Dataset entries
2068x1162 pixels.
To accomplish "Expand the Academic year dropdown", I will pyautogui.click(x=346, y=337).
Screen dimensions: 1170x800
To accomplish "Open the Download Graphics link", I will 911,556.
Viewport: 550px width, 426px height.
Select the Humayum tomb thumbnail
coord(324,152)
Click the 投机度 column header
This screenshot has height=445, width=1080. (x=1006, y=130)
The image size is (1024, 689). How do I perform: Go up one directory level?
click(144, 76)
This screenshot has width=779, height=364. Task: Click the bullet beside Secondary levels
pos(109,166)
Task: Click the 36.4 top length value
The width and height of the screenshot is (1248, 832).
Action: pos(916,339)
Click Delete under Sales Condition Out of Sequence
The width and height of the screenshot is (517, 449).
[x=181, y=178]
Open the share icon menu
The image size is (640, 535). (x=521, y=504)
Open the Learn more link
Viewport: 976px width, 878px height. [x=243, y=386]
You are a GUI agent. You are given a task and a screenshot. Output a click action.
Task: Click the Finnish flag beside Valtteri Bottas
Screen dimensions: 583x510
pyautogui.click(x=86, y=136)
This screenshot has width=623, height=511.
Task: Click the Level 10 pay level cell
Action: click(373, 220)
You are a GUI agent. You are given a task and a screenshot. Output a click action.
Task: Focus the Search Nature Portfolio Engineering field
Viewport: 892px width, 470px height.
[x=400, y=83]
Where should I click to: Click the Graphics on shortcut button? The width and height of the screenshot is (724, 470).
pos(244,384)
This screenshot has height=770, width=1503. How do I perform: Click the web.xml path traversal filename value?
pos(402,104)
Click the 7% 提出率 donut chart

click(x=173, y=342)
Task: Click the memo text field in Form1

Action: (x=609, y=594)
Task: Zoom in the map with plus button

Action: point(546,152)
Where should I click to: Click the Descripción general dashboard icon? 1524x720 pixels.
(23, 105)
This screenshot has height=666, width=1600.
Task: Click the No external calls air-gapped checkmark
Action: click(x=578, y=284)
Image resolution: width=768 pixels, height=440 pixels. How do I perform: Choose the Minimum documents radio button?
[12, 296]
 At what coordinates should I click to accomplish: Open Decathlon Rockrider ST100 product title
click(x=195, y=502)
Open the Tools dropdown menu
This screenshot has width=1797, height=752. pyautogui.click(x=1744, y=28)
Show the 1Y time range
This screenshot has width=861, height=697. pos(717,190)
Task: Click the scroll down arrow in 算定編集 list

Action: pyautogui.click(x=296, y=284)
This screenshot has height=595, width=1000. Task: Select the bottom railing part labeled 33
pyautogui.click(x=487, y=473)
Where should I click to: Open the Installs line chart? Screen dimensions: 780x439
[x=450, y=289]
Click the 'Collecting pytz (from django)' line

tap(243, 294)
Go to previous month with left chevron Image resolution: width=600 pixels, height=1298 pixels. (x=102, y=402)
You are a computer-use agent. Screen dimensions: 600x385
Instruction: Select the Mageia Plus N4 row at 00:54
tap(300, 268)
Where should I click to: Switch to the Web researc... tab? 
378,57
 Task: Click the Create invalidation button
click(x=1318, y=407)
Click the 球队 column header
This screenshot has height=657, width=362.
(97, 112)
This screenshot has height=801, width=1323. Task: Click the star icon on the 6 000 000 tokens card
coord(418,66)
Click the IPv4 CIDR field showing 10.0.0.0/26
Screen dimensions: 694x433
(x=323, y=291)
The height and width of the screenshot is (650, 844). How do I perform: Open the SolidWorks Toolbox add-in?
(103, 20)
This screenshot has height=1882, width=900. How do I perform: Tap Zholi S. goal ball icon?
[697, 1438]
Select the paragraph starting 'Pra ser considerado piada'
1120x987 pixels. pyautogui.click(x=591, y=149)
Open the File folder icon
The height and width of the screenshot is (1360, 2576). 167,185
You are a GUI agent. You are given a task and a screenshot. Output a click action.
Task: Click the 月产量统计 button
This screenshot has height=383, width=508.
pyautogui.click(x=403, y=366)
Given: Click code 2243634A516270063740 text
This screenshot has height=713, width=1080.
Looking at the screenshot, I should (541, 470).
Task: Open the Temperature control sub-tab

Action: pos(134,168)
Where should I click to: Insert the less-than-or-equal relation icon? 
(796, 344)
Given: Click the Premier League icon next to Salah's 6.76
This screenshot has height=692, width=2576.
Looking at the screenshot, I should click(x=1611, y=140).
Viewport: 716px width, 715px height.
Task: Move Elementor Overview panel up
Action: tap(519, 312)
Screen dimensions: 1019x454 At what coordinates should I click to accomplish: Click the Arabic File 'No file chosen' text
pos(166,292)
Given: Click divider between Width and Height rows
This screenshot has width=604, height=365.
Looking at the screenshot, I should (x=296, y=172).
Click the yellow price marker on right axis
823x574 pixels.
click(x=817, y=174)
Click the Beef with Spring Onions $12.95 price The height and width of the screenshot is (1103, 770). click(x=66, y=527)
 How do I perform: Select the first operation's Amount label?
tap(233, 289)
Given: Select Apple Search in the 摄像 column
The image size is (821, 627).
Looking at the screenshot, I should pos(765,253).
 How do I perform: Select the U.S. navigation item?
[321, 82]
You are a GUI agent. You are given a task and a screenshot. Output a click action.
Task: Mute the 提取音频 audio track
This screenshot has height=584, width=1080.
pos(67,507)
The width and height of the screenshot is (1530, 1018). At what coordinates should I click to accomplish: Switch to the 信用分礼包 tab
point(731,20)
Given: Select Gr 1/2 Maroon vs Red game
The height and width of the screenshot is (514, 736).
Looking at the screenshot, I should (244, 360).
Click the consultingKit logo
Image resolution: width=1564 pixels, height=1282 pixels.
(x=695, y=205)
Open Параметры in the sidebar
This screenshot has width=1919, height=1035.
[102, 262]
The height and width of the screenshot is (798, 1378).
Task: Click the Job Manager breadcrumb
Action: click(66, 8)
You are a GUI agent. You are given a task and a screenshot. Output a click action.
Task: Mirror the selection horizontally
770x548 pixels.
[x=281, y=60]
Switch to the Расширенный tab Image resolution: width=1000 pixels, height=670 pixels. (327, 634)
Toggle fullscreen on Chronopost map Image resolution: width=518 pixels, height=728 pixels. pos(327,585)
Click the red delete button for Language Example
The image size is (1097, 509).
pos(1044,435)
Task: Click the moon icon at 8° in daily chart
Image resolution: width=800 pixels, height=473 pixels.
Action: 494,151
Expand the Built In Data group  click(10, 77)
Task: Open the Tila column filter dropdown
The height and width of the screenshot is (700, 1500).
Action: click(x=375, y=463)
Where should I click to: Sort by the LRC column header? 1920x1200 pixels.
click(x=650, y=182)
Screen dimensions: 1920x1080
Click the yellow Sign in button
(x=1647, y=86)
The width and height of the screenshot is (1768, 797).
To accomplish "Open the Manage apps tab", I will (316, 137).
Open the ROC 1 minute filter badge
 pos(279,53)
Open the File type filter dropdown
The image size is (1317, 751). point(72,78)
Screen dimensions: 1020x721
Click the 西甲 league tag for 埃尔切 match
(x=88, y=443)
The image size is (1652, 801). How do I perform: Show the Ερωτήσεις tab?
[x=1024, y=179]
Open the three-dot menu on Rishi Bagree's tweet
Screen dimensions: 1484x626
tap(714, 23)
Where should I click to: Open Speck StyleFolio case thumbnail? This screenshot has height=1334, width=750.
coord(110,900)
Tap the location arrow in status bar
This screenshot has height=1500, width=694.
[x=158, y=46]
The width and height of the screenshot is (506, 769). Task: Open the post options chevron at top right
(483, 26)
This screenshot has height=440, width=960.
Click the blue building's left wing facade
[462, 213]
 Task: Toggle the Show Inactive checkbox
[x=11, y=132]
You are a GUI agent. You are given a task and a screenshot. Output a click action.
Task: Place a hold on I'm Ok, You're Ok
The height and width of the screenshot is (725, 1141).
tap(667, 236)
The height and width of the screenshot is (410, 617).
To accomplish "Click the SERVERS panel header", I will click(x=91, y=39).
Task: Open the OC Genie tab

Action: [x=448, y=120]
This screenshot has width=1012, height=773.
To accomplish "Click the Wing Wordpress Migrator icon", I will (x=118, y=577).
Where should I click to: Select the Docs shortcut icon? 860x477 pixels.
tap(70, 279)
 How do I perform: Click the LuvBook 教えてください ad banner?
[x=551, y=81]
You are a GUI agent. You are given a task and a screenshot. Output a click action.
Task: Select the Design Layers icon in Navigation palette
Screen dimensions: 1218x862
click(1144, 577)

Exercise prompt: Copy whichever lines of the records above contain the word "Expand".

Written solution:
To accomplish "Expand the Academic year dropdown", I will pyautogui.click(x=346, y=337).
Expand the Built In Data group  click(10, 77)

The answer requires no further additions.